### Given problem 1:
In the forum discussion about the Ironman World Championship in Kona, what did the man on the compliance call know about the sport?
### Given problem 2:
Reproduce the forum discussion about the Kona championship word for word, from "There’s some stats" to "Nice and Kona.".
### Given problem 3:
Write the next part of the forum discussion about the Ironman World Championship in Kona, picking up after its last sentence.

### Provided passage:
So does my wife, and it also speaks to the truth.
I’m not really saying that. I’m saying by setting it up like they did, they didn’t allow the sport to basically even attempt to accept that we can have an championship race outside of Kona. When it’s always 1 year away you will always have a skewed experiment. Again I’m not saying take Kona out of the roation, I’m not saying to replace Kona as the legacy IM. I’m saying there are likely 5 venues that I think the sport in 2025 can put a 4 year rotation and not have massive drop off in numbers, all the while still having Kona an every year IM in non-championship years. I feel pretty confident about that in 2025 triathlon, certainly not 1998 triathlon. And that takes nothing away from Kona (who is saying it would?).
I will disagree with you on 1 thing. If the sport said they would do a 4 year rotation, I think they could find 5 locations in the world to easily get ~5k people for a 2 day race weekend (obviously Kona would only be a 1 day race in said rotation). And that not take anything away from the legacy of Kona. Kona will always be the “grandaddy of them all” (cue Keith Jackson voice).
I said what I would do. Not what IM would do.
But, of course if you’re polling your existing customer base the vast majority of them are going to vote for the way things were, as that’s what they knew or drew them in. I don’t think that data is shocking to anybody.
The question is whether that’s the right move from a growth perspective for the sport. Sometimes the old ways are best. And sometimes the most dangerous words in business are “that’s the way we’ve always done it.” Time will tell.
I think they could have done 1000M / 1000W slots, then left the rest for “proportional” allocation, but that’s also based on how quickly they’re filling women’s only Kona again.
There’s some stats in the infographic that should raise some discussion.
Especially the 2023 Vs 2024 coverage.
2023 had pretty similar coverage between Nice and Kona.
What’s the reason for the bigger coverage/reach in 2024 and the one sided Nice/Kona split?
Also, they are saying that Kona finishers are more likely to quit Ironman. There’s a philosophical question about whether it’s better to keep people dreaming or to give them their dream.
Messick made a big show of trumpeting gender equality as the motivation for a two day Kona, and then a split WC. The motivation always was to maximize the number of athletes paying double the normal entry fee to race a WC. The virtue signaling was just a side benefit.
In the final tally, male pros and AGers will have raced two out of a six year period in Kona. The prior regime were awful stewards of this event.
That’s an odd point of comparison - 1 Day in Kona vs the current split format. Curiously, they’re not showing “2 Day rotation not in Kona” which was the other major option.
I assume their research said 1 day in Kona was prefered, but it’s a poor comparison
ETA - there’s also a business proposition here. People often stop doing IMs once they hit their bucket list goal - e.g. Kona or the WC. They doubled the number of slots and so the carrot has become easier. You qualify and then go do something else. Keep it exclusive enough and people will keep chasing.
On its face, I understand why this makes sense. What if fails to capture though is the brand value Kona brings to Ironman. I have always contended it’s irreplicable. It’s mostly an enviable proposition. Companies would kill themselves to have a brand recognition factor that is so iconic and well known. I had a brief compliance call the other day with a guy at our corporate home office and Ironman came up. He knows nothing about the sport, but he did know “the race in Hawaii”. Growing the sport needs to take place at the local level and in 70.3’s, not trying to change to biggest name recognition race in their portfolio.

### Provided data:
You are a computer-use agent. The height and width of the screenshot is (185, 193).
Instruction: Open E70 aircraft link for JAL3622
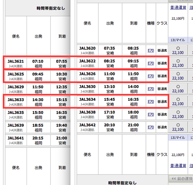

### Written response 1:
He knew nothing about the sport, but he did know "the race in Hawaii."

### Written response 2:
There’s some stats in the infographic that should raise some discussion.
Especially the 2023 Vs 2024 coverage.
2023 had pretty similar coverage between Nice and Kona.

### Written response 3:
If I’m remembering my numbers right, the women’s only Kona races have had less both times then the men’s only Kona races. Anyone care to fact check? Headed to the pool for last minute panic training before St George.
That’s correct, and why @rrheisler concept of how there should be equality of slots belies the reality that women will never be equal participants in Ironman by choice not impediments to participation. Oh and see you in St. George.
Women will never be equal participants in ironman by choice AND impediments to participation
Fixed that for you
So… 3000 slots. Anyone want to hazard what slot allocation will look like?
I suppose the qualification cycle for this starts in August?
Please note, I’m not disagreeing with anything you are saying. I’m more saying that in 2025 I think the sport can hold a 2 day WC location and rotate IMWC (including Kona but would only be a 1 day race)) and not lose financially IMO. The bigger issue wasn’t the location, it was the split championship imo with only ~2500 people racing. They were doubling the costs, a 2 day single location would combine the costs, and I think in 2025, the sport could manage it and IM still keep it’s Kona legacy etc.
So I’m not disagreeing with anything you say. By default the data would say how powerful Kona was/is/always be. I just contend if they actually built a 4 year IMWC rotation, they’d get the numbers to make it work financially.
A distinction without a difference.
Would love to see how they came up with the data for “athletes who race WC Kona are 40% more likely to retire”.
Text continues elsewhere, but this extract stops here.